Silvern pointed out five specific topics on which the committee members are trying to find common ground, including assets, liabilities, revenue streams, environmental issues and implementation.
The group met last week at SMMUSD headquarters and is scheduled to convene again Tuesday night at Malibu City Hall. Three more meetings are planned for October.
School board president Laurie Lieberman praised the committee members for their work in recent weeks.
“Thank you for your efforts and brilliance in trying to find a solution to this issue,” she said.
The committee has been trying to figure out how district assets — including cash, buildings and land — would be allocated to separate Santa Monica and Malibu entities. Exactly what would happen with district headquarters, which are located on 16th Street in Santa Monica, has not yet been determined. Several other SMMUSD properties would require similar attention.
“There’s no expectation that these properties will be sold in the near future,” Silvern said.

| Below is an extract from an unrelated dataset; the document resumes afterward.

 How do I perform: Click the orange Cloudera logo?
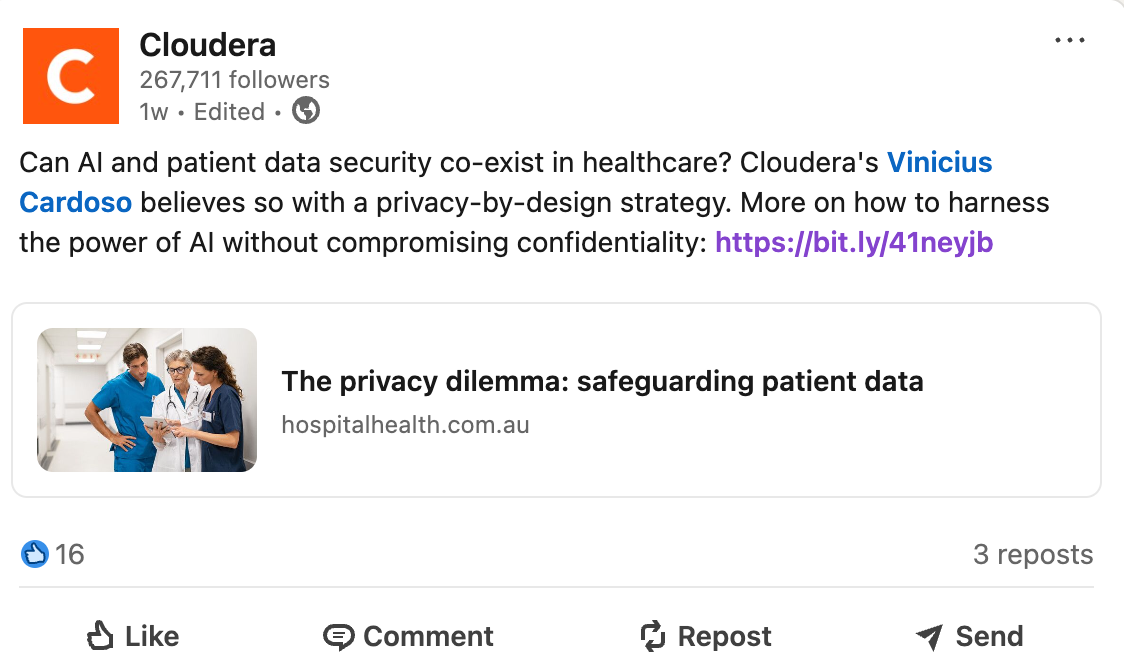(x=70, y=76)
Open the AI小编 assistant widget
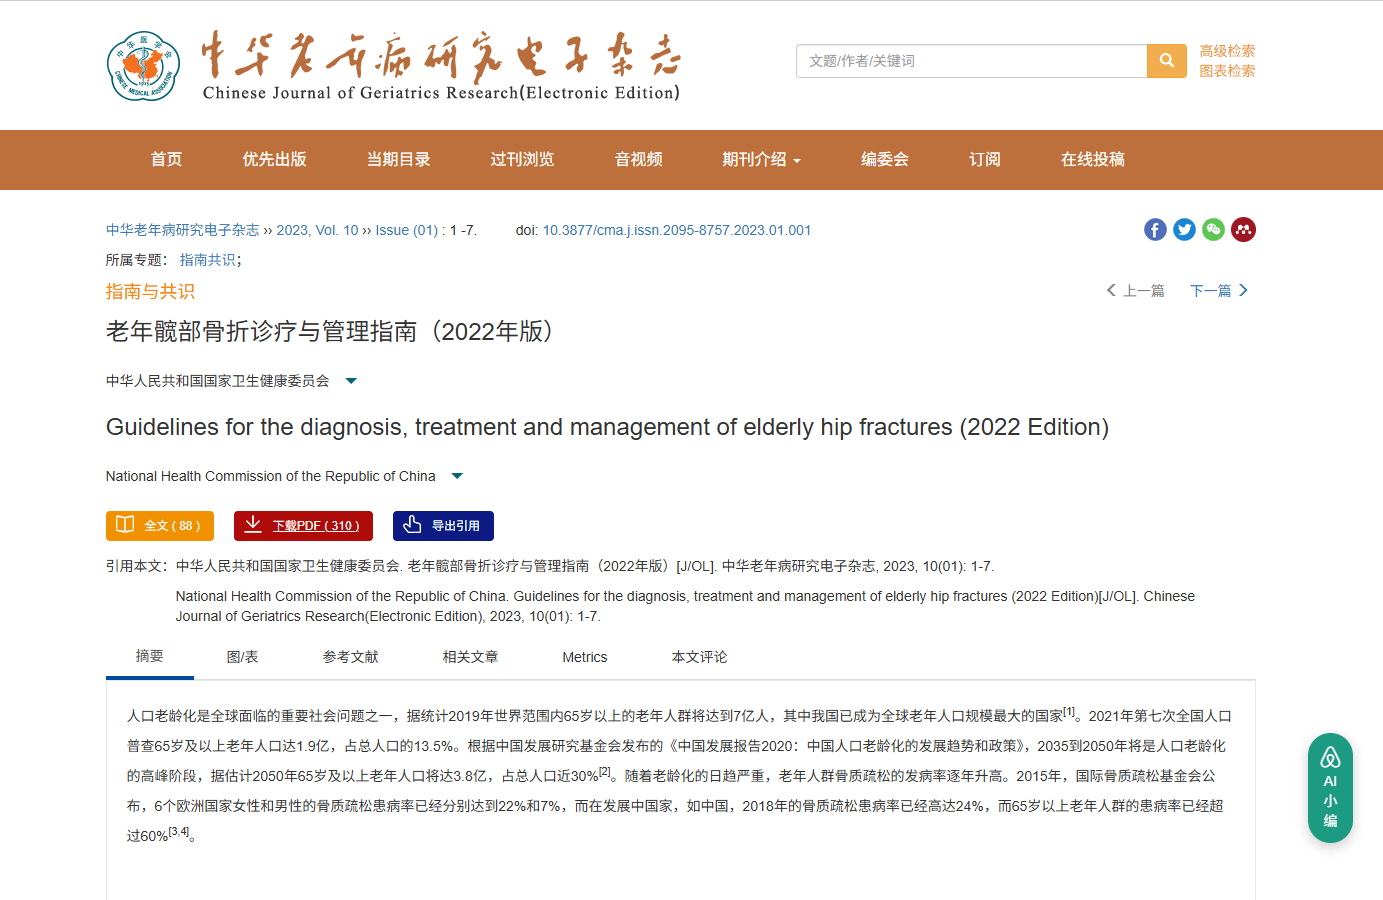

The committee has also been analyzing the district’s bond liabilities, a complicated matter considering projects with funds from Measures BB and ES are in progress. The former was passed in 2006, the latter in 2012.
“These is voter-approved bond authority for bonds that have not yet been issued,” Silvern said. “There are some issues on how to deal with unissued but voter-approved bonds.”
Silvern said arguably the most difficult challenge for the committee is coming to agreement on how to split revenue streams. He noted that the district’s financial oversight committee and School Services of California, a consultant, have delved into the details, but there’s tension over which revenue sources to include in the calculations.
“We’re right in the middle of those discussions right now,” Silvern said. “It’s fairly complicated. There are strong differences of opinion, but we’re working through it.”
Environmental issues also factor into the talks, which are moving forward following a federal judge’s recent ruling in a lawsuit filed over the district’s handling of chemical testing and cleanup at Malibu schools. The court ruled that SMMUSD must remove all polychlorinated biphenyls from the buildings in question by 2019.
Even if the committee can reach consensus on the aforementioned issues, Silvern said, the process of creating a new school district — sometimes referred to as unification — is complex. It could involve the county education office and State Board of Education as well as local voters.
“Assuming we can reach agreement,” Silvern said, “there would need to be some further work about what might happen in the short run if [the SMMUSD board] is inclined to support the unification proposal as it moves forward.”
Board member Craig Foster, a Malibu resident, did not comment after the presentation but gave Silvern and committee member Tom Larmore two thumbs up and a nod of appreciation.
A steadfast proponent of separation, Foster founded Advocates for Malibu Public Schools before earning a seat on the SMMUSD governing body in 2014 and subsequently handing the reins of the group to other activists.